One Million Tiny Plays About Britain (Watermill Theatre)

Craig Taylor’s ”Tiny Plays” explore modern Britain via overheard conversations from around the country

Editorial Staff

Editorial Staff

| |

15 April 2016

Think of those snippets of conversation you overhear on the bus and imagine them taken further and fashioned into playlets with swiftly, deftly-drawn characters. The "snapshots of life in the UK" in Craig Taylor’s Guardian column – which shares the same name as this play – are director Laura Keefe's starting point. She’s chosen almost 37 little comedies, tragedies and personal histories that share insights into life in Britain today – Shakespeare would surely have approved. Her terrific achievement, shared with her cast of two and creative team, is fashioning them into a coherent whole and giving them a setting that works for these brief encounters set everywhere from a posh tea shop in Hungerford to a record shop in Belfast.

Working with designer Fly Davis to come up with a quintessentially British garden shed crowded with useful props and costumes is inspired enough. They crown it by evoking another British institution: a bingo board on the back wall lights up the relevant number, as a nicely-modulated female voice ‘calls’ the next scene "38 – Macdonalds in Swansea", and the characters "a mother and daughter".

Chameleon cast members Emma Barclay and Alec Nicholls quickly establish a clever convention of freezing to listen intently to hear what comes next, before embarking on another lightning change. Frenetically donning or tearing off layers of clothing and delving into bags and boxes for props and wigs, or nipping out the back for a ‘sex change’, they simultaneously transform the set and morph into new characters, instantly establishing new relationships.

Sound designer Nick Lodge provides delicious snatches of music. An ice-cream van chimes Greensleeves to evoke Henley on Thames, where our dynamic duo, spreading their hard-working table with a red cloth and whipping out appropriate hats from their handbags – turn into two genteel ladies each insisting it’s their turn to pay the bill. Lighting designer Andy Purves works his magic and has fun too – with fairy lights at "22 – a fairground in York."
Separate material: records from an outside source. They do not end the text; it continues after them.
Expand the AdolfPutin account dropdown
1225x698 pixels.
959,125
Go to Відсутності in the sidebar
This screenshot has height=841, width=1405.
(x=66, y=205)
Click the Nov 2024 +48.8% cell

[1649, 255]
The choice of playlets is wonderfully judicious. Two football fans provide laugh-out-loud lavatory humour in a post-match analysis in the men’s urinal, emptying plastic bottles of water for phalluses into buckets in front of them (one comes in handy later for a vomiting bride on her hen night). There’s genuinely gripping tension. An audience member gasped out loud as the audience eavesdropped on a divorcing couple and learnt with the wife about her husband’s unplanned parenthood elsewhere. And there’s shared pathos, a widow trying to date again confides in her daughter that she’s haunted by the voice of her first husband. An elderly lady’s dementia becomes apparent as she repeatedly apologises for not offering a social worker tea. Brief exchanges contrast with scenes earning several minutes, expertly varying the pace. It all makes for a life-affirming delight.

One Million Tiny Plays About Britain runs at The Watermill Theatre until 23 April.